It seems as if our current society both reflects and encourages these behaviors, as media often shows sassy teenage stars who get a laugh from their rude remarks aimed at adults, who are often portrayed as unreasonable and/or less intelligent than the teenagers. Parents who are concerned about quashing their teen's independence, worried about engaging in a power struggle that they might not be able to win, or just feeling helpless in the face of the teen's strongly expressed emotions, may simply give up when their child refuses to do what is asked of him.
It's important for parents to understand that teenagers do not have the same control of their impulses that adults do, since the part of the brain that helps one think ahead and adjust behavior based on potential consequences (the prefrontal cortex), is still developing. However, even though your teenager's brain development is still in progress, she still needs to learn how to control impulsive and rude behavior, not only to make life more pleasant for those surrounding her at the time, but also because the experiences that one has during adolescence helps to wire the brain to effectively deal with emotions and impulses throughout life. Parents need to provide support and guidance that will enable such effective responses to eventually become hard-wired in the brain. Part of providing such support and guidance is setting clear boundaries about what kind of behavior will be tolerated, and what consequences exist for engaging in behavior that is not allowed.  Both teenagers and parents need to know that it is developmentally appropriate and healthy to question what is being asked of them, as long as they are not doing it in a rude or offensive manner. We do want to teach our teenager that it's important to stand up for what they believe in, and that some ways of getting what they want are more effective than others, but that sometimes standing up for oneself may include an unpleasant consequence. Here are some ways to deal with teenagers that talk back and show disrespect:
Make sure that the rules of the house are very clear and specific. You may need to say to your child (at a time when you are both calm), "We have been fighting a lot lately, so we need to sit down and clarify what my/our expectations for your behavior are, and what the consequences will be for breaking the rules."
When your child talks back to you or refuses to do something you have asked, take a few seconds to remind yourself to stay calm, and think about what you are about to say. Do not threaten your child or yell at her, as these behaviors can cause the interaction to escalate. Simply state the behavior and remind your child of the consequences. If your child seems to be out of control (or you feel that you are getting out of control), let her know that you will continue the conversation later, and walk away.
Be confident, firm, and consistent. Do not negotiate with your child, back down, or let her draw your into an argument about the consequence that you are enforcing. Consequences are consequences and shouldn't be up for discussion or argument. If your child feels like she can argue or negotiate a consequence, she'll be more likely to continue an undesired behavior and moreover, more likely to argue even more the next time around. Do not lecture or give long-winded speeches, as your teen will simply tune out, which will in turn make you more likely to get worked up.

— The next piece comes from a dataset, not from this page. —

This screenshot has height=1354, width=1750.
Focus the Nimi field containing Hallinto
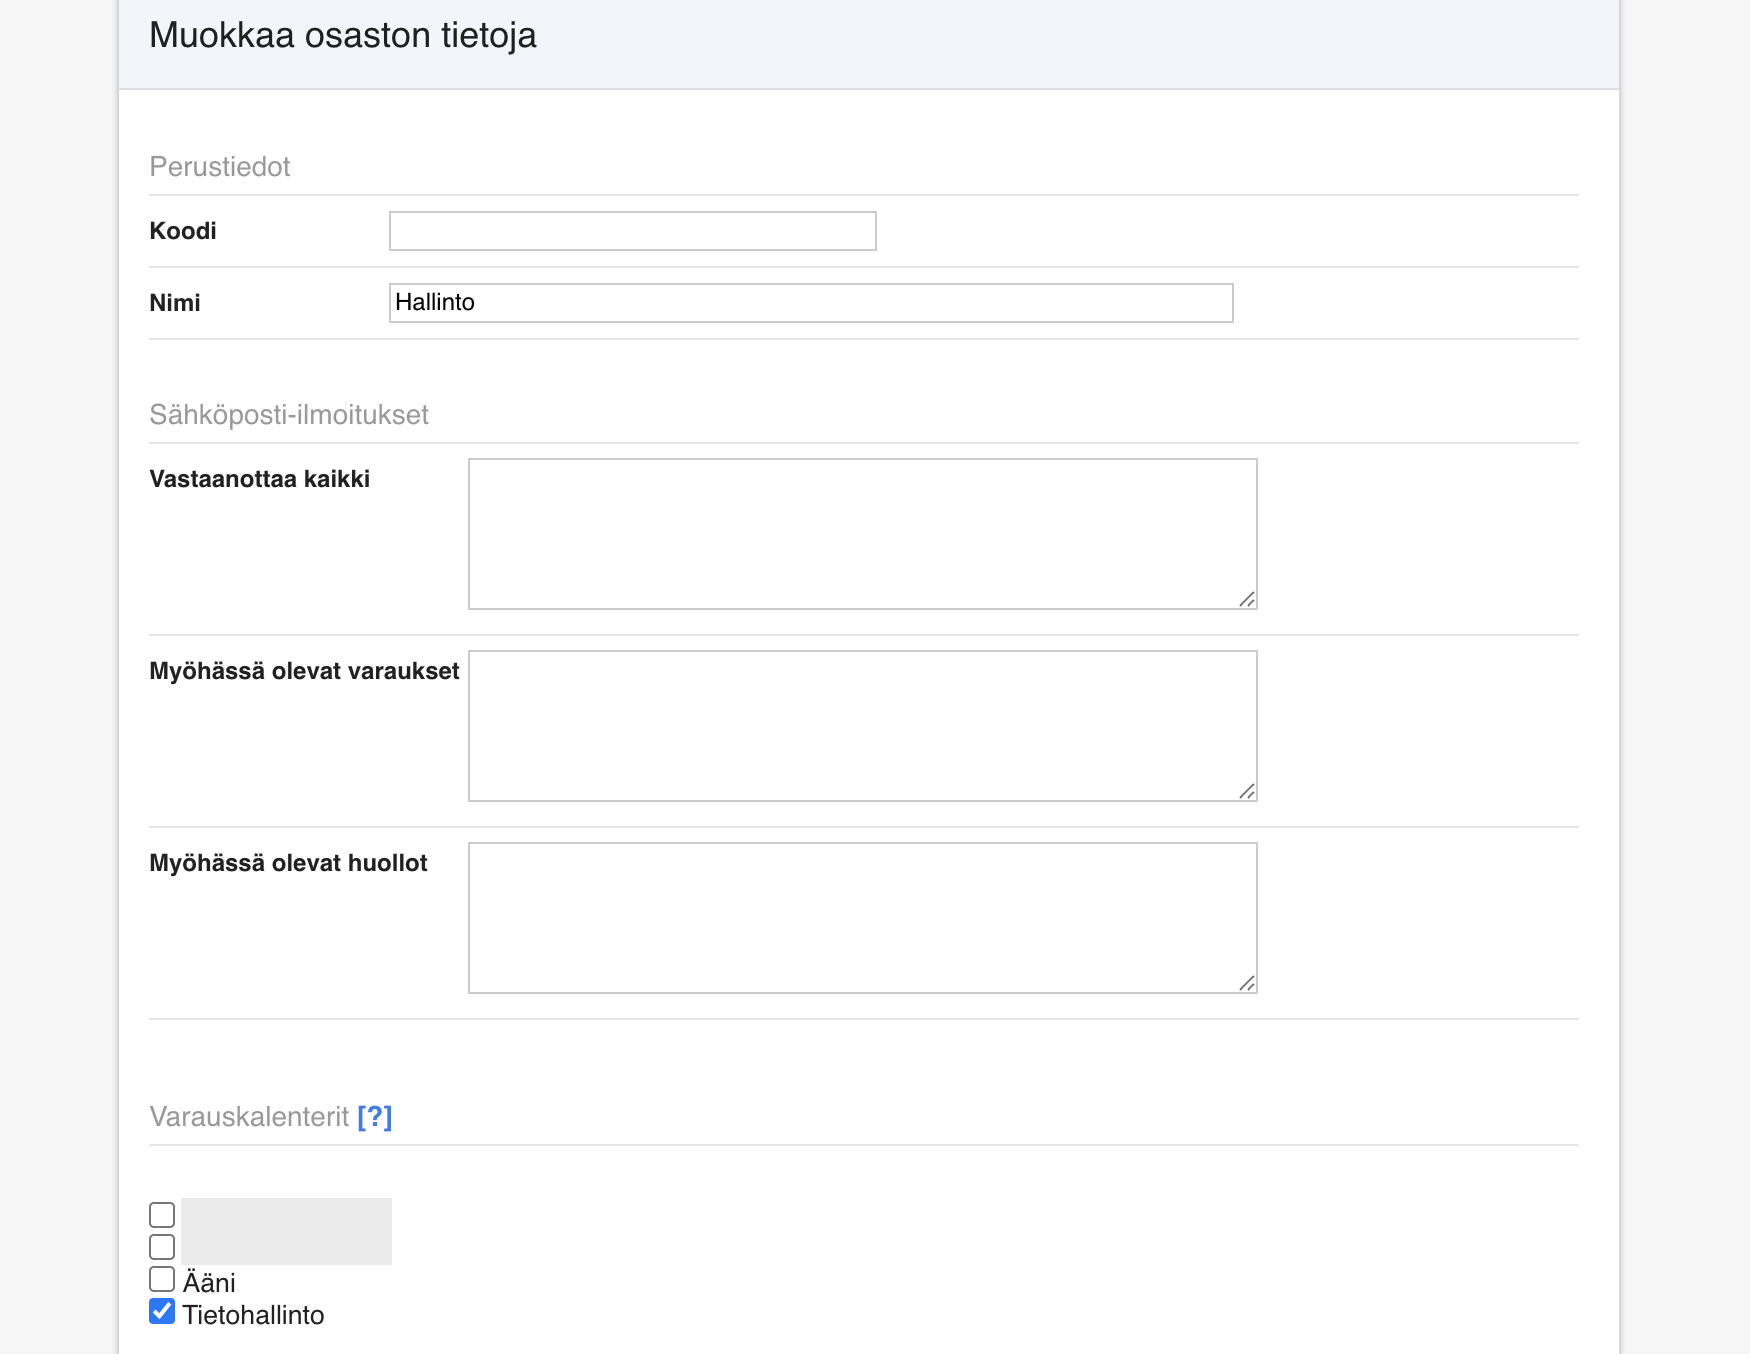pyautogui.click(x=810, y=303)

Be willing to have conversations (rather than arguments) about adjusting the rules and consequences every few months as your child gets older and can take on more responsibility. However, make it clear that your teen must be able to present her position to you without being rude - this is an excellent life skill to instill. In addition, all parties involved need to understand that just because your teen may present a good argument in a polite manner, it doesn't mean that you're required to change your position. Be willing to listen with an open mind and be up for a discussion, but in the end, you are the parent with the life experience to make good decisions, as well as the person responsible for your child's safety and well-being.
Backtalk sometimes comes from teenagers trying to learn how to assert their independence and test limits, so help them make good choices within the boundaries that you set. As much as possible, let them be responsible for their own behavior, even if it means that they have to deal with the negative consequences (this can often be the best learning experience from them). In addition, give them choices whenever you can, but make it clear when no choice exists and you are not willing to negotiate, especially when it comes to matters of your child's safety.  When your child uses rude words to label you or someone else, ask her to be specific. Say, "When you call me…, it is not only rude and will not be tolerated, but it also does not help me understand what you want. Tell me what you are upset about or what you would like to happen."  One common refrain from teens is, "You don't understand!" Do not further frustrate your child by saying, "Yes, I do!", or "I went through exactly what you are going through now." We all like to think of experiences as unique. Instead of asserting a "been there, done that" stance, help your child practice communicating without being rude by responding, "I may not understand, but I do want to try to understand what you are feeling. Can we talk about it later when we're both calmer? Or you can you write it down and send me an e mail, if you like?"
Think about how you speak to your child and to others around you. How often are you sarcastic or rude? Is your child picking up on your tone and the way you treat others? Try to adjust your own behavior and remember that whether she knows it or not, you are your child's greatest influence in terms of nuturing the right kinds of behavior in her. Consider telling your child that you have noticed that you can be rude to others sometimes, and that you're going to try to modify your own behavior. Sometimes, parents admitting that they too can make mistakes or have things that they need to work on, makes all the difference in terms of communication. Your child will feel less like she's under attack and more open to making adjustments of her own. Try to break a pattern of interaction in which your child is constantly rude to you and you in turn respond with frustration and/or punishment. Tell your child that you don't like the way your relationship has been lately, and that you would like to do something pleasant together. Let your child choose something that the two of you can do together, and make a pact that neither of you will be rude or critical. If one of you breaks the pact, end the activity, and try again another day.  
Give your child the same respect that you would like and try to refrain from name-calling or labeling with such words as, "spoiled brat." Instead, keep the focus on the behavior that you would like to change.
If your child seems to be out of control or defying you in ways that endanger her safety or that of others, seek professional assistance immediately. Ultimately, helping your child break habits of backtalk and disrespect will help her not only in her not only at home, but will make all the difference in her ability relate to others and be successful in life.